There is no perfect diet. Stop searching for one. Rather there is a basket of foods from which we should be choosing – tweaking our choices based on age, gender, genetics, health concerns and goals, food preferences and intolerances. There are cultures all around the world that are healthier than ours that eat vastly different from one another. Some enjoy large amounts of fat while others survive predominately on healthy carbs. In fact, the extensive quantity of diverse and unbiased scientific research tells us that there are only two common principles that healthy diets share:
- They consist predominately of whole, plant-based foods including veggies, fruit, beans, lentils, whole intact grains, nuts and seeds. (Lean animal protein while not featured can still be enjoyed – choose fish, seafood, eggs, no and low fat dairy, and some poultry.)
- They avoid processed, refined foods including products made with added sugars and refined flours. (Refined breads, crackers, cereals, pastas, pizza, baked goods, chips, cookies, frozen desserts, candies, sweetened beverages [coffee, tea, soda, flavored waters, coconut water, juices], fruited yogurts, granola, energy and protein bars, protein powder, processed meats, white rice, instant flavored oatmeal, products made with potatoes and rice, etc. Need I go on?)
If you’re vegan and abide by these “pillars of heath” your diet will be higher in carbs. If you prefer an equally as healthy Mediterranean style-eating pattern, your meals will include lean animal protein and more fat. While plant-based foods remain the cornerstone of all healthy dietary patterns, the key is eating them in whole forms.* The spectrum of plant food is large and encompasses everything from heart healthy wheat berries, beans and nuts to sugar, pasta and rice crackers. A 200-calorie portion of any one of these foods may be high in fat, carbs or protein but that’s not what’s significant.
Instead it’s the metabolic effect these foods have on our body that matters and ultimately determines our health.
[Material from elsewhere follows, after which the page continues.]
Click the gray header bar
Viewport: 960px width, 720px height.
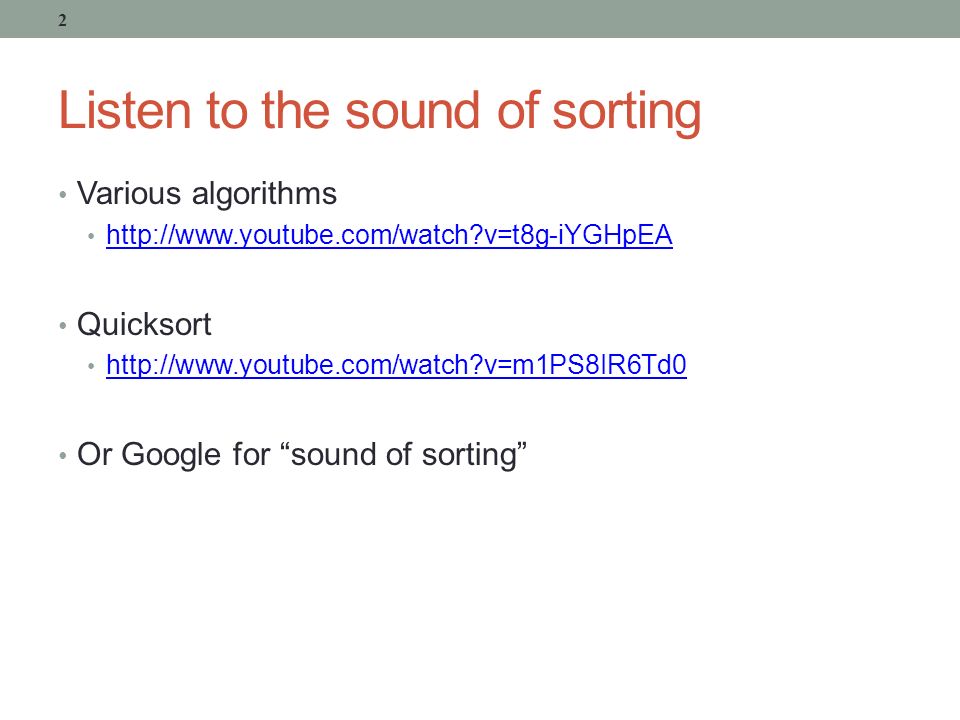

The more processed a food, regardless of its calorie content, the faster it will spike your blood sugar and elicit a large insulin response. Excessive insulin encourages fat storage, prohibits fat burning and increases hunger, often leading to weight gain. It also promotes inflammation, which can lead to chronic and age-related diseases that afflict women over 50 such as heart disease, type II diabetes, cancers, arthritis, dementia, and eye diseases to name a few. (To learn which foods fight inflammation, click here.)
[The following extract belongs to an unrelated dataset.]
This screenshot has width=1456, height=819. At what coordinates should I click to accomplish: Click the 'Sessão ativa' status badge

Calories from processed foods are void of nutrients and often loaded with chemicals and preservatives that are damaging to our health. As we age, we need more vitamins and minerals and until we provide our bodies with the appropriate amounts, they will continually ask us for food. (Always hungry? Try eating more nutrient-dense foods.) Given the amount of refined foods Americans eat, as a country, we are overfed and undernourished. Still think those fat-free pretzels are an innocuous snack? And, please don’t be fooled into believing the faux yogurt covering helps.
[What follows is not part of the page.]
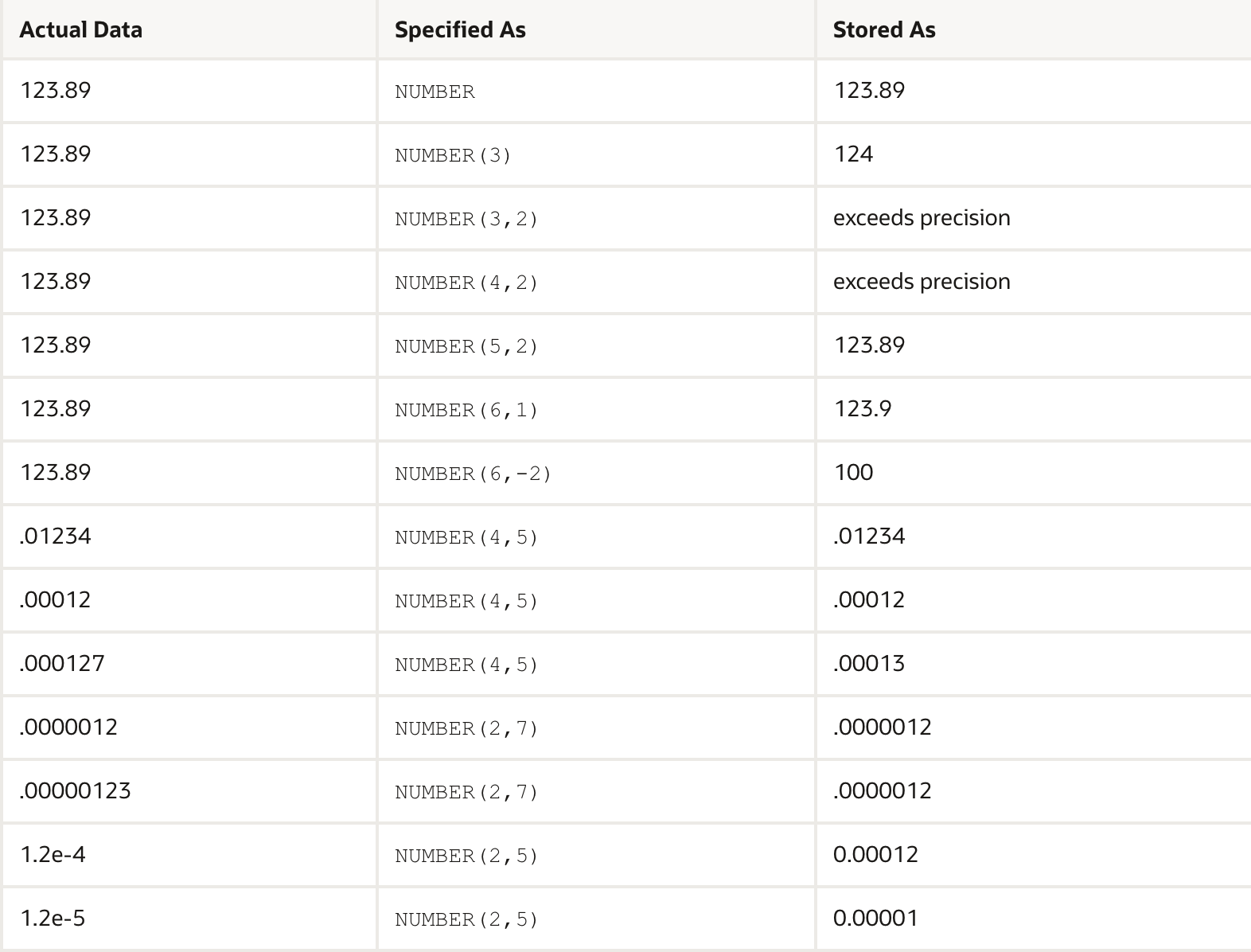Click the .00000123 actual data cell
This screenshot has width=1251, height=952.
(75, 790)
On the other hand, whole, real unprocessed foods, whether high in fat, protein or carbohydrates have a gentle affect, if one at all, on our blood sugar and insulin levels. They fill us up, keep us satisfied, prevent us from overeating and provide our bodies with the nutrients and antioxidants we need to thrive and remain disease free following menopause.
So instead of focusing on how many calories you eat, concentrate on the metabolic effect the food you choose has on your body. Don’t count calories, go for quality!
This article is for informational purposes only. It is not intended to diagnose, treat, cure or prevent any disease, and is not a substitute for medical advice.